• _ТЕКСТ СТРАНИЦЫ_:

━━━━━━━━━━━━━━━━━━━━

II Фестиваль современной музыки /1/

Фигуры времени: София Губайдулина — Арво Пярт — Валентин Сильвестров

       В Москве завершился II фестиваль современной музыки, проходивший в течение семи дней в трех залах консерватории. Концерты, пользовавшиеся вниманием публики, прошли на высоком музыкальном и организационном уровне. Фестиваль стал важным событием концертного сезона оживающей на глазах музыкальной жизни Москвы.
       
114 к 187
       Долгое время отставая от губерний, столица отважным рывком компенсировала упущенное за предшествующие годы: в течение семи дней в Москве было исполнено 12 произведений Софии Губайдулиной. Столько же прозвучало в прошлом году в Париже, но там, по признанию композитора, режим был "щадящим": французский фестиваль длился месяц.

━━━━━━━━━━━━━━━━━━━━

Сохранённые записи из коллекции
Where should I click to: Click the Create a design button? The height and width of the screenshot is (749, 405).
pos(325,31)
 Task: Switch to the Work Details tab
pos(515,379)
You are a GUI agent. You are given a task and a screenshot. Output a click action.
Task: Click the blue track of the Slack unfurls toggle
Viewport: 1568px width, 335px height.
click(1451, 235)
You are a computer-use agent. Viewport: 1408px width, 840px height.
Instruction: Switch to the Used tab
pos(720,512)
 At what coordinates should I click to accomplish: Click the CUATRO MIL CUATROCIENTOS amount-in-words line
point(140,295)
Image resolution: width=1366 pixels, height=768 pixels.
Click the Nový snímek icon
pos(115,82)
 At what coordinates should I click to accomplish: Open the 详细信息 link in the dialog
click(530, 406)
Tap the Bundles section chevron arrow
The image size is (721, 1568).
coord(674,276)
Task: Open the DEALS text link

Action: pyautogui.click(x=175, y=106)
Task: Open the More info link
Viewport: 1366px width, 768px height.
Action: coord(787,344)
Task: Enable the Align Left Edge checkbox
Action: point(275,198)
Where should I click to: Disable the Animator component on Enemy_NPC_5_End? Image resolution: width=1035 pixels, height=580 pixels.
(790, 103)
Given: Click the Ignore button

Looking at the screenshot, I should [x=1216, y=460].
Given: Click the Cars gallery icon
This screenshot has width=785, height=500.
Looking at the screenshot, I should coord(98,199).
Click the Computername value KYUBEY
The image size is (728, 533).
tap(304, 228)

━━━━━━━━━━━━━━━━━━━━

• _ЧТО НУЖНО СДЕЛАТЬ_: Продолжите, пожалуйста, текст о II фестивале современной музыки в Москве, начав сразу после его последнего предложения.

• _РЕЗУЛЬТАТ ВЫПОЛНЕНИЯ_:
       О первой московской программе, где соседствовали сочинения начала 1970-х и начала 1990-х, мы писали ровно неделю назад; пожалуй, она так и осталась одной из лучших на фестивале. Однако в предположении, что разница между старыми и новыми опусами Губайдулиной не в их качестве (как случается, увы, со многими авторами), мы, кажется, не ошиблись. "Всей целокупностью женщины-творца Губайдулина искала истину, которая звучала бы в чистом, верном, нефальшивом звуке ее музыки..." — написала как-то Валентина Холопова, редкий по чуткости исследователь ее творчества. Иногда истина Губайдулиной открывалась — и в Москве (когда удавалось отключить телефон), и в тихом месте под Гамбургом. Иногда же — нет, и неизвестно, могли тут помочь либо повредить делу предкомпозиционные планы, чертежи и расчеты, ряды Люка и Фибоначчи, символ "инь" и "ян" или положения великих схоластов — даже если они были призваны к отгадке всякий раз нового и единственно верного закона, согласно которому вертикаль "вневременного воображения" должна обратиться явленной горизонталью "ритма формы". Также невозможно сказать, повинны или спасительны тут интуиция, мистические совпадения, опыт коллективных импровизаций, предрассветные сны и непременное пребывание в лесу; определенно одно — Губайдулина владела и владеет многими тайнами звуковых недр мира, и щедрость, с которыми она ими делится, зависит лишь от того, удается ли ей выстроить те хранилища, в которых они только и могут явиться нашему слуху.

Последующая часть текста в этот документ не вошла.